As a consultant, our clients often need us to be high-trust partners who solve not only immediate problems but also optimize and improve systems we interact with along the way. For this particular client engagement, we functioned as the engineering team and source of technical expertise for a multi-hundred-employee business.
In one corner of their business, they had a number of legacy applications functioning as APIs and background jobs to facilitate internal tooling and data synchronization. These weren’t immediately problematic but were finicky to maintain and a constant source of fire-fighting for our team and the business.
Given these were low-traffic services, the infrastructure remained idle the majority of the time. However, when they were required, they needed to be able to perform in a timely manner. Furthermore, we were responsible for managing and operating the infrastructure: software updates, security patches, monitoring infrastructure, and so forth. As a small team, a lot of our effort in owning these services translated to operational overhead instead of business impact. So - as the problem solvers we are - we wanted to make this better.
Given this context, our team opted to begin migrating this functionality using serverless technologies. Our APIs would be developed using API Gateway, and our API handler and background job logic would be developed using Lambda functions.
AWS offers an easy-to-begin on-ramp to provision this infrastructure using infrastructure-as-code and develop functionality with it via the AWS Serverless Application Model. Using this superset on top of CloudFormation templates, we would manage our infrastructure and our application code within the same software development lifecycle.
This has met our needs and is still in place as a solution today.
A common problem
Nothing is perfect, however.
During this transition, as we added more functionality, it soon became time to perform some refactoring. Our root template included all of our infrastructure components and was quickly becoming burdensome to review and maintain:
# https://github.com/laaksomavrick/aws-sam-apigw-lambda-decomposition-example/blob/main/template.yaml
...
Resources:
ApiGateway:
Type: AWS::Serverless::Api
Properties:
StageName: v1
HelloWorldFunction:
Type: AWS::Serverless::Function
Properties:
PackageType: Image
Architectures:
- x86_64
Events:
HelloWorld:
Type: Api
Properties:
RestApiId: !Ref ApiGateway
Path: /hello
Method: get
Metadata:
DockerTag: nodejs18.x-v1
DockerContext: ./hello-world
Dockerfile: Dockerfile
...
...a lot of other stuff for the client infrastructure...

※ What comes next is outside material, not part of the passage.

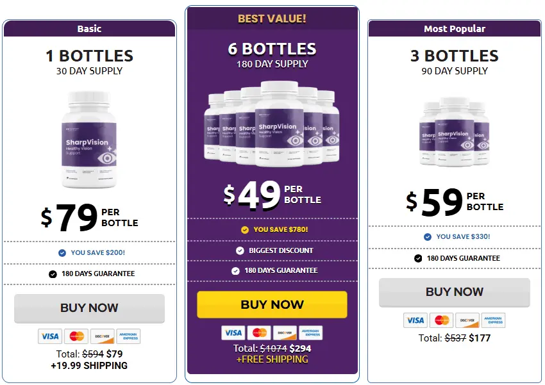Click checkmark beside You Save $330
The width and height of the screenshot is (545, 385).
click(x=428, y=236)
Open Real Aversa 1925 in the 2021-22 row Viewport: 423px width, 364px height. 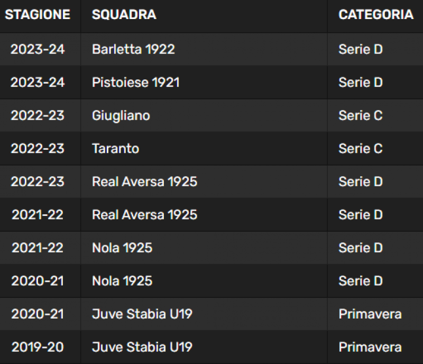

So, to solve this problem, we wanted to extract common infrastructure components into their own stacks: our root template would be decomposed to reference nested stacks such as Api
, Lambda
, IAM
, and so on. This would reduce the cognitive burden of navigating the codebase and help us DRY up our declarations for common infrastructure components.
So, naturally, we began by separating common components into separate files, for example:
# https://github.com/laaksomavrick/aws-sam-apigw-lambda-decomposition-example/blob/refactoring-error/template.yaml
...
Resources:
ApiGateway:
Type: AWS::Serverless::Api
Properties:
StageName: v1
Lambdas:
Type: AWS::Serverless::Application
Properties:
Location: lambdas.yaml
Parameters:
ApiGateway: !Ref ApiGateway
...
# https://github.com/laaksomavrick/aws-sam-apigw-lambda-decomposition-example/blob/refactoring-error/lambdas.yaml
...
Parameters:
ApiGateway:
Type: String
Description: The ApiGateway identifier
Resources:
HelloWorldFunction:
Type: AWS::Serverless::Function
Properties:
PackageType: Image
Architectures:
- x86_64
Events:
HelloWorld:
Type: Api
Properties:
RestApiId: !Ref ApiGateway
Path: /hello
Method: get
Metadata:
DockerTag: nodejs18.x-v1
DockerContext: ./hello-world
Dockerfile: Dockerfile
...
...
However, on attempting to build this template via sam build
, the following error was observed:
Error: [InvalidResourceException('HelloWorldFunction', "Event with id [HelloWorld] is invalid. RestApiId must be a valid reference to an 'AWS::Serverless::Api' resource in same template.")]
Uh-oh.
It appeared that we couldn’t separate the API Gateway declaration from the Lambda declarations that backed any API endpoint logic.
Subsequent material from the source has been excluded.